Hace unos años, cuando el ex presidente Juan Manuel Santos firmó el acuerdo de paz con las guerrillas de las FARC, vimos cómo se abría una puerta de esperanza, pues al tiempo que se alcanzó ese importante logro en la historia de nuestro país, otra comisión se encontraba adelantando diálogos con la guerrilla del ELN, diálogos que parecían estar adelantados, pero que desafortunadamente tras la llegada del presidente Iván Duque, se fueron al traste, y han desembocado en el recrudecimiento de la guerra.
Hoy el panorama en materia de seguridad, tras el fracaso en las conversaciones con el ELN, es totalmente desalentador, pues la fuerza pública no ha logrado derrotarlos, y, por el contrario, su fuerza efectiva a incrementado, esto, guardando directa relación con el reclutamiento de menores, quienes bajo todo tipo de promesas y/o amenazas son forzados a abandonar sus familias para hacer parte de las filas de esta guerrilla. Esto es una verdadera lastima, pues se trata de niños que en su mayoría no tienen pleno conocimiento de todo lo que representa la vida bajo esas condiciones; menores a los que su inocencia, su sexualidad y todos sus sueños han sido arrebatados de manera abrupta, sin dejarles ninguna oportunidad de escapar al horror de la guerra.

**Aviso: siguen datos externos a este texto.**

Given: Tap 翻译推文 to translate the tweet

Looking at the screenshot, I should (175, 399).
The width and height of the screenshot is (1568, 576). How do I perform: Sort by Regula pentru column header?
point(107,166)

Si todo eso ha ocurrido durante tanto tiempo, hoy, cuando nos encontramos confinados por cuenta de los decretos presidenciales que declararon la emergencia sanitaria y económica para enfrentar la pandemia mundial del Covid 19 (Coronavirus), y cuando tantas familias han mermado notablemente sus ingresos y las ayudas humanitarias del gobierno son mínimas o simplemente no llegan a todos los rincones, mucho menos al Chocó; la exposición a ser reclutados será mucho mayor, y ese es un objetivo claro del comandante Uriel, quien ha ordenando a sus hombres, salir a patrullar día y noche las selvas y pueblos del Chocó para fortalecer su presencia y su estructura, lo cual resulta muy preocupante, pues de parte de la fuerza pública y demas autoridades no se advierten ningún tipo de decisiones al respecto.

Mientras tanto, el Estado infame, la sociedad indiferente y una guerrilla que hace décadas perdió su horizonte, siguen viendo al Chocó como un balón sin dueño al que todo el mundo puede usar y abusar.

Por: Andrés Palacios R.D, Columnista y miembro de la ONG Ayuda en Acción.